TASK – Quote word for word the lines starting at the line with "Tienda (638, 13)" and ending at the final line of the entries. Leave out any pictures.
──────── RECORD EXTRACTS ────────
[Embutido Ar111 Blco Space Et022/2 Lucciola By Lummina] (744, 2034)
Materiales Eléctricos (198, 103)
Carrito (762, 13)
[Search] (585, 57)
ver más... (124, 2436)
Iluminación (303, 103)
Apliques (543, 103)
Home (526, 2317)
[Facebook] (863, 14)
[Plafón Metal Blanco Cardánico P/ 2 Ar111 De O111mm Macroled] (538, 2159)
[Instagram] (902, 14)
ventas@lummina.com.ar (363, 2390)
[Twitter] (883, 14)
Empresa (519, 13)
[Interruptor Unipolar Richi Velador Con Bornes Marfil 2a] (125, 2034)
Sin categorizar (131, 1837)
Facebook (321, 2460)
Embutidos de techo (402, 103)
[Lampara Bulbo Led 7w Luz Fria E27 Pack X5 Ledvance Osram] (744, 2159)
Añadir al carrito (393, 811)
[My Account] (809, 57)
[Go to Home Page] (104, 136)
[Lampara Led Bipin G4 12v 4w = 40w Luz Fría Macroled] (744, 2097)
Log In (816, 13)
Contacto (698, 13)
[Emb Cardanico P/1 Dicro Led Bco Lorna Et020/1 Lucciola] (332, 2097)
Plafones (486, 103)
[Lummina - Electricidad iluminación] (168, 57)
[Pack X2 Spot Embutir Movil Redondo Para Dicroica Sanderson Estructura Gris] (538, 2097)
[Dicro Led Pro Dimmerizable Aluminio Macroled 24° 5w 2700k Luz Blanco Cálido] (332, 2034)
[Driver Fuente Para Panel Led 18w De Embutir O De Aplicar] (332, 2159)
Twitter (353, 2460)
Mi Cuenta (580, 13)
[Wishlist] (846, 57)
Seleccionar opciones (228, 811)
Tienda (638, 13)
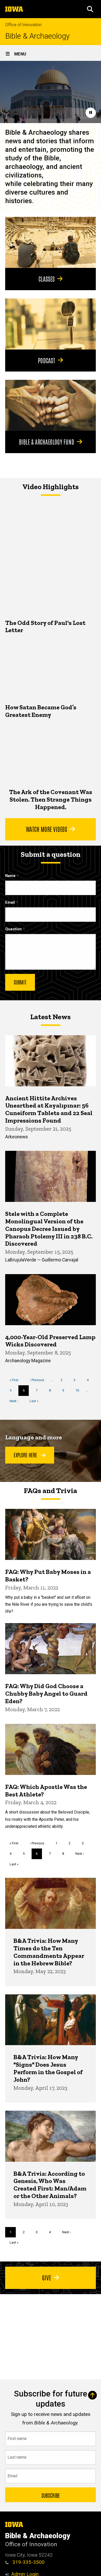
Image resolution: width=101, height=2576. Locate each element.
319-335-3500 (28, 2562)
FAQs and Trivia (50, 1490)
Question (13, 929)
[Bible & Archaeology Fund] (50, 405)
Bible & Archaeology (37, 36)
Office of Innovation (23, 24)
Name (10, 876)
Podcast (46, 360)
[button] (90, 9)
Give (46, 2277)
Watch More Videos (46, 829)
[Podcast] (50, 323)
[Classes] (50, 242)
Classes (47, 278)
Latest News (50, 1016)
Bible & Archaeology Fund (46, 441)
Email (10, 902)
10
────────
COMPLETED TASK –
Tienda (638, 13)
Image resolution: width=101, height=2576. Locate each element.
319-335-3500 (28, 2562)
FAQs and Trivia (50, 1490)
Question (13, 929)
[Bible & Archaeology Fund] (50, 405)
Bible & Archaeology (37, 36)
Office of Innovation (23, 24)
Name (10, 876)
Podcast (46, 360)
[button] (90, 9)
Give (46, 2277)
Watch More Videos (46, 829)
[Podcast] (50, 323)
[Classes] (50, 242)
Classes (47, 278)
Latest News (50, 1016)
Bible & Archaeology Fund (46, 441)
Email (10, 902)
10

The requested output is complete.